Kristen Wiig is underrated. She has been the most consistently funny woman in Hollywood (and New York, I suppose) for the past 10 years and yet Cameron Diaz probably gets paid double what Wiig makes. I can't think of a single instance when I Wiig on a screen and I didn't giggle at least a little. Simply put, when she tries to make me laugh she succeeds. It should be no surprise, then, that when she writes and stars in a movie that I'm going to have high expectations for it. Similar to a Ricky Gervais/Stephan Merchant production, watching Ric Flair in the ring or an episode of Psych, I expect greatness from Wiig. Also similar to the holy triumvirate I listed: she delivers.
Her new movie, Bridesmaids, is the story of Annie, a failed cake shop owner that is now trudging through her life working as a jewelry store clerk. She lives with an annoying brother and sister roommate combo and her only relationship is with a bastard womanizer played hilariously by Jon Hamm.
Quick aside on Jon Hamm: one, Mad Men sucks. Deal with it, hipsters. Two, he is VERY good in every comedic role I've seen him in. Admittedly, that's just this movie and 30 Rock, but the bottom line is if Mr. Hamm wants to make career decisions based entirely on what I would enjoy, he should give up the crap-fest that is Mad men and stick to comedy.
As always happens in SNL star movies, Annie's life takes a wild turn when she finds out that her best friend, Maya, is getting married. Unfortunately, Maya's new group of friends are not the sort of ladies that Annie is used to being around and Annie begins to feel a little left out. Not surprisingly, this leads to numerous opportunities for comedic situations as we see Annie deal with her life, Maya's wedding, a budding romance with one of the stars of The IT Crowd and some undercooked Brazilian BBQ.

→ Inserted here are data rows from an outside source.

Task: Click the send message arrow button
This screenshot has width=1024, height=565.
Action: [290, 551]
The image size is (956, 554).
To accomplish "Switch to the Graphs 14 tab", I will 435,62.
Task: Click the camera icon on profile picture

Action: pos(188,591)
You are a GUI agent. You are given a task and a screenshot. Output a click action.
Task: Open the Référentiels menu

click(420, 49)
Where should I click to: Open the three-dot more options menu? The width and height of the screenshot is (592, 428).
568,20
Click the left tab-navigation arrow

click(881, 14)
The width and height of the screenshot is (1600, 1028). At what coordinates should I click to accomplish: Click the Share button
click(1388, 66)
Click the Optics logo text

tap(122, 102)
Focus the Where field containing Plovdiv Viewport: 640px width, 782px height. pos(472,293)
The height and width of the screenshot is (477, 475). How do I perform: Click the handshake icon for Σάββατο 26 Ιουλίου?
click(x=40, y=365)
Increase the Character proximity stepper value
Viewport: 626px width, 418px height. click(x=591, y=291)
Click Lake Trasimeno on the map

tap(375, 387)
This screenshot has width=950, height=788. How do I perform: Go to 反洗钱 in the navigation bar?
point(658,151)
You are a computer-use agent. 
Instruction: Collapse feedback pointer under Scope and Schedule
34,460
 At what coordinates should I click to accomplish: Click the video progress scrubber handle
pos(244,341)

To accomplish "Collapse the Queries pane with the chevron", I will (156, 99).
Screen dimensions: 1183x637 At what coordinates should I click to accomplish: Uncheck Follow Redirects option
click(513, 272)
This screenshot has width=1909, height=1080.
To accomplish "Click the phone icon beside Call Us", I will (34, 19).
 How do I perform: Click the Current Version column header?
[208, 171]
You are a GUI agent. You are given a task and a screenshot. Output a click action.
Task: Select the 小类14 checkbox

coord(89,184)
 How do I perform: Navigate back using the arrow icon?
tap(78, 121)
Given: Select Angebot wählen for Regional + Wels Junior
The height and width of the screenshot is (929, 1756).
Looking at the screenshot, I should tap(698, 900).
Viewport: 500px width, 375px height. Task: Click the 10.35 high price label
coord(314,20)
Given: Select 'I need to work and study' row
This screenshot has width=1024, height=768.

This movie is what you would expect: a contrived story that is primarily there to create situations in which Kristen Wiig and her co-stars can make you laugh. This movie proves my theory that a movie doesn't have to be good in every sense as long as it does one thing very well. 70's and 80's Jackie Chan movies didn't inspire us to be better people, but I can still watch Drunken Master and be excited about it. Bridesmaids won't make us take a look at the Man in the Mirror, but it will make us laugh for a couple of hours. Given how rarely Hollywood comedies do that for me, Mrs. Wiig deserves a cookie.